2 The seven steps of DataOps

DataOps involves the following seven steps:

  • Add data to logic tests, to move from DevOps to DataOps.

  • Take your code and put it in version control. Don’t have it on your hard disk somewhere or file share. You could use frameworks such as Github or GitLab.

  • Branch and Merge. When you’re changing something in development, run automated tests against that to judge regression or impact analysis. If you change something on the back end, you’re able to tell if the front end is broken in a very simple way.

  • Write automated tests that run in production. You should test whether your code behaves as expected or not.

  • Use multiple environments. Many developers working on the same project at the production level may lead to conflicts. For this reason, it is important that every team member can work on a local copy of the project.

  • Reuse and Containerize. You should reuse your code and make it work independently on your local machine. For this reason, you should wrap your software in containers, such as Docker.

  • Process Parameterization, to make your software pipeline flexible to changes.

You can find more information about the seven steps of DataOps at this link.

To run your tests, you could use tools such as Great Expectations to run your tests in ways that are simple. However, you can also write tests on your own, in a lot of ways that are pretty simple. For example, you can do row count checks, or you can write SQL queries to do the tests.

So the whole idea is that those tests:

  • should be done automatically,

  • are in version control

  • run during production,

  • are run during development.

In practice, about 10% of your work should be developing automated tests.

3 DataOps vs MLOps

What are the differences between DataOps and MLOps? Are they the same thing or different?

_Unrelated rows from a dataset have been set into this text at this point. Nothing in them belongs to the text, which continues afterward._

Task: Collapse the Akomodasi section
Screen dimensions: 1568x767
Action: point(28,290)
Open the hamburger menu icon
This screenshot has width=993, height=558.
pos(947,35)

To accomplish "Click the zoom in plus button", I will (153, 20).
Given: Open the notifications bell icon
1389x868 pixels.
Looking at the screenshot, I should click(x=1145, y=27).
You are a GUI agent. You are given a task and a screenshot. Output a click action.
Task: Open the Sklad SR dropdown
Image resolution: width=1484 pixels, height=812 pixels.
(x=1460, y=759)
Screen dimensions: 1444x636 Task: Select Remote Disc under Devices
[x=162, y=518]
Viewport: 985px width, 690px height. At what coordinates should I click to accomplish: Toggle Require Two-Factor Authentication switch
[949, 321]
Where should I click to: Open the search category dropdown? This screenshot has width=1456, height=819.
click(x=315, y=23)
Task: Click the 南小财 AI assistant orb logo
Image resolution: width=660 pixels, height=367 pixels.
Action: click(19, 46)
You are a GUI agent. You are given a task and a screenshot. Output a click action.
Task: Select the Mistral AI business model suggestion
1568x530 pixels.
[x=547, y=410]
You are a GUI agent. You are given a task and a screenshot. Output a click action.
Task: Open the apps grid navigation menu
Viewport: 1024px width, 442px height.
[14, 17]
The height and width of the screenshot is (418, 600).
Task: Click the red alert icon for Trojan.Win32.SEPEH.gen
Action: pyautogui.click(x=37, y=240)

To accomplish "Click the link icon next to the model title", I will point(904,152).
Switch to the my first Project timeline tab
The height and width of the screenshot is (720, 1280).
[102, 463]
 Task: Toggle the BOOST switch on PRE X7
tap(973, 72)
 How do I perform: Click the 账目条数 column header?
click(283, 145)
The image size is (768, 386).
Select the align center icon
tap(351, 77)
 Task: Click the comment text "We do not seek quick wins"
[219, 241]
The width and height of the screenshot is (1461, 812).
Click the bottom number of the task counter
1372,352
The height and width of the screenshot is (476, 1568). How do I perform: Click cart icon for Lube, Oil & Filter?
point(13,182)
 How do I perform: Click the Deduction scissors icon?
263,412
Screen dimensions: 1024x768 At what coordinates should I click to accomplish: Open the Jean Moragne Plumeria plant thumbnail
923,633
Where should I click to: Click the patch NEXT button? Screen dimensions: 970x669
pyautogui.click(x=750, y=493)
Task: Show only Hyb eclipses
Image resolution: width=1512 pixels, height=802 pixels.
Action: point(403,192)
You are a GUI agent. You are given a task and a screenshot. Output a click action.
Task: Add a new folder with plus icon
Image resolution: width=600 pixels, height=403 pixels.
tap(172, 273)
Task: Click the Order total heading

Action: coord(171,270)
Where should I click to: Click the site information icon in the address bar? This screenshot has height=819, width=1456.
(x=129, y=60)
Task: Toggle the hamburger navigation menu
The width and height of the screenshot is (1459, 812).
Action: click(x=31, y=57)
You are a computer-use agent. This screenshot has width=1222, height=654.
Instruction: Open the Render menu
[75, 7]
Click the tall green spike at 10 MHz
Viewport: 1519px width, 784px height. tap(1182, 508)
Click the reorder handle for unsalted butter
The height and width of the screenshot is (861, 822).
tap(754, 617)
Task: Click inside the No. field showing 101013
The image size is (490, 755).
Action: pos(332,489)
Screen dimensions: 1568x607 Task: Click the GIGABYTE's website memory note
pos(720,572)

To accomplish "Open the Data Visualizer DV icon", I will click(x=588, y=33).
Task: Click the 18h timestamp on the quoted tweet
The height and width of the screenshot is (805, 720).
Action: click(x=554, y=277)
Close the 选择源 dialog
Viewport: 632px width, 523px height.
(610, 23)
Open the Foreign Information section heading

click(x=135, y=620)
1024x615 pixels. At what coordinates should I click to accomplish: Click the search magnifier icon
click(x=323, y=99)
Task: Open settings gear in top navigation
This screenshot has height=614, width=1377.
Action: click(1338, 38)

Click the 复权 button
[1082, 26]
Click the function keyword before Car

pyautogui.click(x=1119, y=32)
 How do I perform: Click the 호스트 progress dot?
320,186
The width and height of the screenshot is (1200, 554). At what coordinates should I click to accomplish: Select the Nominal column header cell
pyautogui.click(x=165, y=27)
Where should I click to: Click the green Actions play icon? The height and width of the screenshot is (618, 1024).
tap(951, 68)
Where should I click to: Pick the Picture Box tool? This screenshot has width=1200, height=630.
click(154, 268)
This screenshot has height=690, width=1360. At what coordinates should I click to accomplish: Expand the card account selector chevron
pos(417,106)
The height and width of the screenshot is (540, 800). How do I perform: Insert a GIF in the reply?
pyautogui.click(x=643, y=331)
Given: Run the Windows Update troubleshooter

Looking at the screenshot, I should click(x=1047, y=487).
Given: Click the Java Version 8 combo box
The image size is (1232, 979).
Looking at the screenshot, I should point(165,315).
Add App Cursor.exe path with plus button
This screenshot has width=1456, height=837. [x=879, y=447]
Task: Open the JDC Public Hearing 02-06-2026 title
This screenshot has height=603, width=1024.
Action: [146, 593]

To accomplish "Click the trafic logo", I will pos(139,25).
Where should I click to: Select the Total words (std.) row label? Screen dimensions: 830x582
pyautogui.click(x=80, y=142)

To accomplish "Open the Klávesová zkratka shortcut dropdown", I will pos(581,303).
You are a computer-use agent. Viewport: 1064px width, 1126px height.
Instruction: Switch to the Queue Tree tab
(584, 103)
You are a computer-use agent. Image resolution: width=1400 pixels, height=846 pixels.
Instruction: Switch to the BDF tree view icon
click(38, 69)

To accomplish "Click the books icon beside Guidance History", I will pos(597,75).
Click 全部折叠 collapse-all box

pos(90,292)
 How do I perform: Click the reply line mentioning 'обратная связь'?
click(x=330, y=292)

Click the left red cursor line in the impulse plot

There are two answers to that. From the point of view of an engineer, the answer is no. It’s the same idea. It’s just DevOps applied to data, so you call it DataOps or MLOps.

From a more general point of view, the answer is yes. You can use the term DataOps to encompass the data, the model, the visualization, and the governance. The objective of DataOps is to optimize the whole of that, not just a single part.

More formally, DataOps is the concept of building an organization’s data infrastructure in a way that will allow you to not only perform better as an organization but also be more agile. It’s not just about having good data; it’s about having trustworthy and reliable data.

DataOps can lead to the following benefits:

  • Increased quality of data

  • Increased speed of data

  • Increased efficiency of data

  • Increased accuracy of data

  • Improved consistency (i.e., fewer errors) across teams or departments that are working with the same dataset(s).

The following figure shows the specific focus of Data, Machine Learning, Development, and Operations:

4 DataOps tools

DataOps tools automate and simplify all parts of the data life cycle. They increase the agility of data management for organizations and accelerate data analytics for users.

There are four types of DataOps tools:

  • All-in-One Tools, which focus on data management, such as data ingestion, transformation, analysis, and visualization.

  • DataOps Orchestration Tools, which permit you to manage complex data pipelines in a centralized manner.

  • Component Tools, which focus only on a single component of the whole pipeline.

  • Case-Specific Tools, which focus on specific domains.

Some popular tools for DataOps include Great Expectations, Dataform assertions, Monte Carlo, and dbt tests.


Congratulations! You have just learned the basic concepts behind DataOps!

The DataOps approach can be a powerful tool for any company, and it’s worth taking the time to understand the framework and its benefits. The most important thing to remember is that this practice is about collaboration.

It’s about building a culture where everyone, from engineers to data scientists, works together with their stakeholders in order to produce data-driven results faster and more efficiently.

The content of this article has been inspired by the podcast episode Storytime for DataOps with Christopher Bergh at DataTalks.Club.